The 2.05-acre site is just south of TCF Bank and White Castle. It is owned by Wilder Foundation, which has its headquarters west of the property. A new development would finish the southwest corner of Lexington and University Avenue. The site was one home to the St. Paul Saints ballpark, but was redeveloped as a strip mall more than 50 years ago. High-profile battles were waged over redevelopment in the 1990s. Neighborhood groups called for a dense, mixed-use urban village. City officials saw the site as being ideal for big-box retail. It since has been redeveloped with an Aldi grocery store, TCF Bank, Wilder headquarters and an Episcopal Homes senior living building. One original retaining wall for the old ballpark is still in place.
Alatus is mulling the notion of a six-story mixed-use development, with first-floor commercial use and five stories of housing above. About 250 housing units in a mix of size options and an undetermined amount of structured parking spaces are planned. Prices haven’t been determined.
The property is zoned for traditional neighborhoods four use, which could allow heights of up to 75 feet, with additional height allowed through a conditional use permit process.
About a dozen site neighbors attended the meeting, as did a representative of the Aurora-St. Anthony Neighborhood Development Corporation (ASANDC). ASANDC has expressed interest in buying the parcel. Neighbors raised concerns about addition; a traffic and parking demand generated by the development. Those concerns will be discussed the month ahead.

City seeks grant funding
The St. Paul City Council April 24 approved a grant request for a Midway site that has long been eyed for redevelopment. Property at 1730 University Ave. and the former Ford Motor Company site in Highland were submitted to the Metropolitan Council, for consideration for possible Livable Communities Demonstration Account (LCDA) pre-development grants.
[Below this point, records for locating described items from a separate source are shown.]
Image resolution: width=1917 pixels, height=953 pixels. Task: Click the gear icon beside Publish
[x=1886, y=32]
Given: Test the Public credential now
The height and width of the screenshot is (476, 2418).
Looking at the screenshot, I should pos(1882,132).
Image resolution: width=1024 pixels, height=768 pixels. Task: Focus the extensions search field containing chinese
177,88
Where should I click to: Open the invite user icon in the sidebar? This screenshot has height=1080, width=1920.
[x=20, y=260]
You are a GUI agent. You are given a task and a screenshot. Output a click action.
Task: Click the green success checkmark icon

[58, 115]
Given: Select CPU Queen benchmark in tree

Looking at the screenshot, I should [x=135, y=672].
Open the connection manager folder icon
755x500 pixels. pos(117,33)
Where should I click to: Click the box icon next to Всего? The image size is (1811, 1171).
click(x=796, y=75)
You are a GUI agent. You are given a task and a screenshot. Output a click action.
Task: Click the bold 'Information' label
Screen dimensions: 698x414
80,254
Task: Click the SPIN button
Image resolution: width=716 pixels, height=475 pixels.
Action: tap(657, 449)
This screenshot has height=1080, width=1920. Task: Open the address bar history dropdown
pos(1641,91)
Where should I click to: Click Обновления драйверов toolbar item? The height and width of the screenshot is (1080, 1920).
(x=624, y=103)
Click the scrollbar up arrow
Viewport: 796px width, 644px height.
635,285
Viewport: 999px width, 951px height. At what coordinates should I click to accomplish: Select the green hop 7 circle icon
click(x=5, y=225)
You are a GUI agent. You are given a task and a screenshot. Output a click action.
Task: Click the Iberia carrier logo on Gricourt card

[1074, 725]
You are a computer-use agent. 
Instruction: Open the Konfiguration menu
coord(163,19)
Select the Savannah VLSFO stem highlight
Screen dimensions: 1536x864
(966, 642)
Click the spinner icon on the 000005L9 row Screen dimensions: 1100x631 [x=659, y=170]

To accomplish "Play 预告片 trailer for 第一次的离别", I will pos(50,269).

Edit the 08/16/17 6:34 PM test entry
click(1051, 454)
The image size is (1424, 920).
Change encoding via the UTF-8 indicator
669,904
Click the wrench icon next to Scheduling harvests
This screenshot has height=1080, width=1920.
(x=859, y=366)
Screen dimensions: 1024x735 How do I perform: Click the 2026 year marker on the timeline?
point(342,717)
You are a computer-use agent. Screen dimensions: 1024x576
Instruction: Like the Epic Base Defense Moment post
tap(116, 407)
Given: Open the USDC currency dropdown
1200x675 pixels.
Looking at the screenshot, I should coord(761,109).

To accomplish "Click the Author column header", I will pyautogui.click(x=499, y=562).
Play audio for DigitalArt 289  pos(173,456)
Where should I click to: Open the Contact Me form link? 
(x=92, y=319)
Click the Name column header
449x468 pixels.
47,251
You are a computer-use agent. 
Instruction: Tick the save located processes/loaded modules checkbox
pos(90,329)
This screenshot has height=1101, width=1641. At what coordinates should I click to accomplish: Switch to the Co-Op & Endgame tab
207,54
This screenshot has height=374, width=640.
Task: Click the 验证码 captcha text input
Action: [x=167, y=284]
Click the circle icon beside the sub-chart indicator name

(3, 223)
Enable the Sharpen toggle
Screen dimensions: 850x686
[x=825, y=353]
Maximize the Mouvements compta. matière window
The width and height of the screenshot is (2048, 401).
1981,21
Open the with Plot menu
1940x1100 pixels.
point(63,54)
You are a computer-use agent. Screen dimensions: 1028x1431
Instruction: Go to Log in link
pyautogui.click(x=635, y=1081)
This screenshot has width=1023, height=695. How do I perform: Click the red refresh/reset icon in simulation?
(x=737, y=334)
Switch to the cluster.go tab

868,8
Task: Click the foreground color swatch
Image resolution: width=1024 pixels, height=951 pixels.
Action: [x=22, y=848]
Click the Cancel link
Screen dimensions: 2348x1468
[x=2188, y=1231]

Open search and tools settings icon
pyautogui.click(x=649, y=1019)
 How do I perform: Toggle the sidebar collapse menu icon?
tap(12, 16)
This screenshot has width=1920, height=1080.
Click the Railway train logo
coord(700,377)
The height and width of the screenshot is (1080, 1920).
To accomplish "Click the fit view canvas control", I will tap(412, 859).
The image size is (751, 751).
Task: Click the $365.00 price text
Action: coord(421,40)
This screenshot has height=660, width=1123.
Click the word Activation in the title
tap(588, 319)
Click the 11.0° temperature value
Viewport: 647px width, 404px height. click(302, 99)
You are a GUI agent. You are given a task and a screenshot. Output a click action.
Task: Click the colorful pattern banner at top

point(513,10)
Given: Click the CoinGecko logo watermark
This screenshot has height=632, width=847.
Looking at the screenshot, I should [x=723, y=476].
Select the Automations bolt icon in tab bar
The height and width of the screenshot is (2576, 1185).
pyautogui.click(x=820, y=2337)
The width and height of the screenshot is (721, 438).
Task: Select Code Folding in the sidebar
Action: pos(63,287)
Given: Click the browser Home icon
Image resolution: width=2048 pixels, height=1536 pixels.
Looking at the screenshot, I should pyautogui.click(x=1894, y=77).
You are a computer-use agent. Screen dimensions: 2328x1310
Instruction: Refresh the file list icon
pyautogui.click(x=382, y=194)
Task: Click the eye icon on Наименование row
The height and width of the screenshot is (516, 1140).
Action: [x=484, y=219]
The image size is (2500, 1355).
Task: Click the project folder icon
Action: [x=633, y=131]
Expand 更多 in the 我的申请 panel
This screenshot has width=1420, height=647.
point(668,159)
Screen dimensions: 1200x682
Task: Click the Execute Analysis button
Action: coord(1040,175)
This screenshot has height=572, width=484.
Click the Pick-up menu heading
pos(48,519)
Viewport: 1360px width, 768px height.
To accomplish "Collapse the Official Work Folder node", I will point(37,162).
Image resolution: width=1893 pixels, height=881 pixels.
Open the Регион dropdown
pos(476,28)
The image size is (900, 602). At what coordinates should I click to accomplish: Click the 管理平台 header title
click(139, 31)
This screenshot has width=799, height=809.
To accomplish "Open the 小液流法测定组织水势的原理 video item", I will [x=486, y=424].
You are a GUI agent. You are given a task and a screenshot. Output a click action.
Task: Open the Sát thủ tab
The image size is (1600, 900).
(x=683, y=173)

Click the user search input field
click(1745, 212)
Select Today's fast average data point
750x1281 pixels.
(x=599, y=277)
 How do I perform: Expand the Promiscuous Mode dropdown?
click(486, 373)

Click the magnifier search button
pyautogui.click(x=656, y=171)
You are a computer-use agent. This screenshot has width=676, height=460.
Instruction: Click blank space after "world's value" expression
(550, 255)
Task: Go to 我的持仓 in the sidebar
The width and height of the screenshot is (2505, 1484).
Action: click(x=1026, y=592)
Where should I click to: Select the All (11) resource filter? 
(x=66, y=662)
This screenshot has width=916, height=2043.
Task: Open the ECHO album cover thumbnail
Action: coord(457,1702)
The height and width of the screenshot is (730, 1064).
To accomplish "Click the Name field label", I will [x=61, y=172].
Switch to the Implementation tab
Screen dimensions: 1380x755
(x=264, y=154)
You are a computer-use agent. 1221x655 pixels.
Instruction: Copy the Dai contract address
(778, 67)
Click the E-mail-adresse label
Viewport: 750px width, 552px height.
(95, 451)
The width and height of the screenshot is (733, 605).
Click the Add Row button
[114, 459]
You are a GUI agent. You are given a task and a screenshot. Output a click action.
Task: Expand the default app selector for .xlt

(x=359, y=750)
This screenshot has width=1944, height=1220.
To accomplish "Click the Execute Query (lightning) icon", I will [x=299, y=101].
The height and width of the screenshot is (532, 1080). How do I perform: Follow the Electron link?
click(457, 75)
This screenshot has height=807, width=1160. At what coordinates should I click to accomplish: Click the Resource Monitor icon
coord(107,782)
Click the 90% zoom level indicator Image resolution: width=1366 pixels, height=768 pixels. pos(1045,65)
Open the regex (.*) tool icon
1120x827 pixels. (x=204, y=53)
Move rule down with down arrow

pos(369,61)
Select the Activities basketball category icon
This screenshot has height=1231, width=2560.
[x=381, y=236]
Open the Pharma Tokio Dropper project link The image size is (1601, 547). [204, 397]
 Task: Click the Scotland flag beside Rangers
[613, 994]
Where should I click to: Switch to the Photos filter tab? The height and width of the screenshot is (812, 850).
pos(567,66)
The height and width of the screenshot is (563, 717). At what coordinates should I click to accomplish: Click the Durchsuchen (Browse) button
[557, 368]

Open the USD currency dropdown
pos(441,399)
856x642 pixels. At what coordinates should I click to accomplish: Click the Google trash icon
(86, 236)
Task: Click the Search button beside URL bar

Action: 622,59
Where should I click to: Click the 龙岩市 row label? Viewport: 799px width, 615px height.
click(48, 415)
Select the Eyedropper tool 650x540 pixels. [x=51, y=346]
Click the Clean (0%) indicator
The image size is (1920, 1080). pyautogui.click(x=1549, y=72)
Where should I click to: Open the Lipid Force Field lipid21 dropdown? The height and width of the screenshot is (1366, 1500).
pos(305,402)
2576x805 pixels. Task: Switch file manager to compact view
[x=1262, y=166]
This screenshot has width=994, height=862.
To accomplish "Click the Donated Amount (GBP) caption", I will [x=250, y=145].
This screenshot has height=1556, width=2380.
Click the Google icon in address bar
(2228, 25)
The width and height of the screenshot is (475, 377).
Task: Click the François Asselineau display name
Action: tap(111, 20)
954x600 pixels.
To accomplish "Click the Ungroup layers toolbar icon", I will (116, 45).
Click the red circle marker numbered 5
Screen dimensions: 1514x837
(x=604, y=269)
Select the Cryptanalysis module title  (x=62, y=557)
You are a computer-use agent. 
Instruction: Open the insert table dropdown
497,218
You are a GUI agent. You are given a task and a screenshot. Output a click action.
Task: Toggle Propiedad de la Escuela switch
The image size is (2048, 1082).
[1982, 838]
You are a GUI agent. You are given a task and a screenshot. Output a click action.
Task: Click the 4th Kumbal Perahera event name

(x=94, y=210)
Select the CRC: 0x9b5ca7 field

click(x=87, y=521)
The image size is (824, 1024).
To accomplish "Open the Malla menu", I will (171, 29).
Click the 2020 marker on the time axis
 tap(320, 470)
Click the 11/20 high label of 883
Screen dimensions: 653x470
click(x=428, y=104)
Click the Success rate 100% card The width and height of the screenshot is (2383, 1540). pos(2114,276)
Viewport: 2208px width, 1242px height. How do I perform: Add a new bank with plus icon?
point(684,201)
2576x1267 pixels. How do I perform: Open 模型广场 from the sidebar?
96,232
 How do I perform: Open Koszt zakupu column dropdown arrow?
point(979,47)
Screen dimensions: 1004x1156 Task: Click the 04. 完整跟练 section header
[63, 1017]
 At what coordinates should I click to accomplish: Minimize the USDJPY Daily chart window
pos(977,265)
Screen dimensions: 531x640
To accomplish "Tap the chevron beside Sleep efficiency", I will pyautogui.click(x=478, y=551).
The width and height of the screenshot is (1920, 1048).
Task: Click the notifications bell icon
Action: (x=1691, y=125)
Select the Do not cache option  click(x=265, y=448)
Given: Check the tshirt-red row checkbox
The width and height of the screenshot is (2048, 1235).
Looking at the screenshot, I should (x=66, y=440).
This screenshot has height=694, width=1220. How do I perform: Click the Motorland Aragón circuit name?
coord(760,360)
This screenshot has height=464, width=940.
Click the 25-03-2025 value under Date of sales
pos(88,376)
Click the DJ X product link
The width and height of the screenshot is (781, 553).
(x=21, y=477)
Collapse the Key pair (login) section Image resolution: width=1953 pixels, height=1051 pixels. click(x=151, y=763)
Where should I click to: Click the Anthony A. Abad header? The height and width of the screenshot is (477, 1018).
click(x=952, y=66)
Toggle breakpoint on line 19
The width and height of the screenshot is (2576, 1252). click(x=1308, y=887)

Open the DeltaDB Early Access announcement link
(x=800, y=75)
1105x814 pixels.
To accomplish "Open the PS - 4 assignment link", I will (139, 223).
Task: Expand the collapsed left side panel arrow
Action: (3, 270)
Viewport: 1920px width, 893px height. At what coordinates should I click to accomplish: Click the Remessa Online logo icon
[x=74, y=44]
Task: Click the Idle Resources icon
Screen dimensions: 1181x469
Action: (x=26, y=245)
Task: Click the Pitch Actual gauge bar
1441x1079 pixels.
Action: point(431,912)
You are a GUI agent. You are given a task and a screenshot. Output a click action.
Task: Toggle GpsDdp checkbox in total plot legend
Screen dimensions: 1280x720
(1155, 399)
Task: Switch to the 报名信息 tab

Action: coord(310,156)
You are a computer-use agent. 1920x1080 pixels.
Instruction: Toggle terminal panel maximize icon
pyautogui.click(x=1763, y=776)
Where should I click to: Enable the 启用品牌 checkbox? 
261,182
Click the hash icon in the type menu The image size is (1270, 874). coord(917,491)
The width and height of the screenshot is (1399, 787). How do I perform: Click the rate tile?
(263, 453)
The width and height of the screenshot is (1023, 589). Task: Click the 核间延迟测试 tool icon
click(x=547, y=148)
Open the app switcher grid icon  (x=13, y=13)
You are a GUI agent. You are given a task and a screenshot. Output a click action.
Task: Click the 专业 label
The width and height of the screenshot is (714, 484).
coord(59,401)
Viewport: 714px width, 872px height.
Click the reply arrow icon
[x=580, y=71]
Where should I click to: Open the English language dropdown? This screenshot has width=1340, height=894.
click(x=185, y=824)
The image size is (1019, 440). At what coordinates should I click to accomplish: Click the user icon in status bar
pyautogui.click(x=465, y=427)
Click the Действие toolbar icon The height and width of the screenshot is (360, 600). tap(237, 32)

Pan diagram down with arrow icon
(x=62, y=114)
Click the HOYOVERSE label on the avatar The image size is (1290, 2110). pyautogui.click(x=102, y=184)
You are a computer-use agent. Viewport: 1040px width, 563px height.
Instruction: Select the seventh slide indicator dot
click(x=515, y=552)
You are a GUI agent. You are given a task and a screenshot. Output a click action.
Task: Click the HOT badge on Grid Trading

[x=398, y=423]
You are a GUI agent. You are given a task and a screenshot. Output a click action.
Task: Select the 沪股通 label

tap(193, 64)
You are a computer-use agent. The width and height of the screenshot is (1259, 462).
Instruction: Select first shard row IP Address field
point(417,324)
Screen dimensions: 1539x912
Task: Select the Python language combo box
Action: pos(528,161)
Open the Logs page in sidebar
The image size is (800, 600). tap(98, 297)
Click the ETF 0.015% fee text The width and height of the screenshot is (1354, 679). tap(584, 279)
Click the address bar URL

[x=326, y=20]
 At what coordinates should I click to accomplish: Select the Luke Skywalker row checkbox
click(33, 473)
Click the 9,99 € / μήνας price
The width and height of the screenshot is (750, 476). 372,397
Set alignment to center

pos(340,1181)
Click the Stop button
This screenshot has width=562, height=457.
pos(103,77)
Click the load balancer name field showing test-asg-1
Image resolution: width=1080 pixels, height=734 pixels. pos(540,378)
Then city has used various Livable Communities Development Grants for several years, and for projects all along Green Line light rail. Projects funded through the grant program have to meet certain criteria. The city has to apply for the grants on behalf of developers. In this case a developer hasn’t been named.
1730 University is a commercial building. It’s on a block with another small commercial property and two homes. The properties have been marketed as a group and are zoned for traditional neighborhoods 3 mixed-use redevelopment. The rezoning occurred several years ago as part of a larger rezoning project all along Green Line light rail.
A total of six parcels, comprising .46 acres, make up the site.